_What you should do_
Nothing but the lines from the one with "The image size is (801, 407)." through the end of the records below should be written out, and each must match word for word.

■ ■ ■ ■ ■ ■ ■

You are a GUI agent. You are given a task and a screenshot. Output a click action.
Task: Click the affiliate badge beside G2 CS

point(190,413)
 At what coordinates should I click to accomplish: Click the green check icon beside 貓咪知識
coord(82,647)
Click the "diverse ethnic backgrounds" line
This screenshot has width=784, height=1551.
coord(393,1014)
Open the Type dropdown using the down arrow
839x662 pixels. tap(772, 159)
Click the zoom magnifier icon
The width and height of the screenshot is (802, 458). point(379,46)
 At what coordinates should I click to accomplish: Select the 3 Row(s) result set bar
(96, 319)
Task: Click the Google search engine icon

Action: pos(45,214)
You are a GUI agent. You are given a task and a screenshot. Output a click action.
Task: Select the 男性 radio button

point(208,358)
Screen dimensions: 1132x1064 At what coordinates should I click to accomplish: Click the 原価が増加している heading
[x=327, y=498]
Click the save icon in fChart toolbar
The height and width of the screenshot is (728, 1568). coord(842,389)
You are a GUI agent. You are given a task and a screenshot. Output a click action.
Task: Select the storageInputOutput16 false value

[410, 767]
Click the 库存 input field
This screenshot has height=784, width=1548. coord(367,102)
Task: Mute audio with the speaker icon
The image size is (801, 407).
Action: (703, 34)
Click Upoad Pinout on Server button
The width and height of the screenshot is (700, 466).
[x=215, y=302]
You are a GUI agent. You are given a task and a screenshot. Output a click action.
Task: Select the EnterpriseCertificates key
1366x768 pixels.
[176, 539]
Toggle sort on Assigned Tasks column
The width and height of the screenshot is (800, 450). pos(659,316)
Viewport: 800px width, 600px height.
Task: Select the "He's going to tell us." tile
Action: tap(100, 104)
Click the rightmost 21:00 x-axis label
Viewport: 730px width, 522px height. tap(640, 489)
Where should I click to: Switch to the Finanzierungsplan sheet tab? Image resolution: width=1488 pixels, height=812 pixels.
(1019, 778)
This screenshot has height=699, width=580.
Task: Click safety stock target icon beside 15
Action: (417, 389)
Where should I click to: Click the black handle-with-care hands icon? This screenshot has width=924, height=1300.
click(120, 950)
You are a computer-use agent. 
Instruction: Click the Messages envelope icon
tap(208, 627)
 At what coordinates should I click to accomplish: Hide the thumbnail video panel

■ ■ ■ ■ ■ ■ ■

_Task output_
The image size is (801, 407).
Action: (703, 34)
Click Upoad Pinout on Server button
The width and height of the screenshot is (700, 466).
[x=215, y=302]
You are a GUI agent. You are given a task and a screenshot. Output a click action.
Task: Select the EnterpriseCertificates key
1366x768 pixels.
[176, 539]
Toggle sort on Assigned Tasks column
The width and height of the screenshot is (800, 450). pos(659,316)
Viewport: 800px width, 600px height.
Task: Select the "He's going to tell us." tile
Action: tap(100, 104)
Click the rightmost 21:00 x-axis label
Viewport: 730px width, 522px height. tap(640, 489)
Where should I click to: Switch to the Finanzierungsplan sheet tab? Image resolution: width=1488 pixels, height=812 pixels.
(1019, 778)
This screenshot has height=699, width=580.
Task: Click safety stock target icon beside 15
Action: (417, 389)
Where should I click to: Click the black handle-with-care hands icon? This screenshot has width=924, height=1300.
click(120, 950)
You are a computer-use agent. 
Instruction: Click the Messages envelope icon
tap(208, 627)
 At what coordinates should I click to accomplish: Hide the thumbnail video panel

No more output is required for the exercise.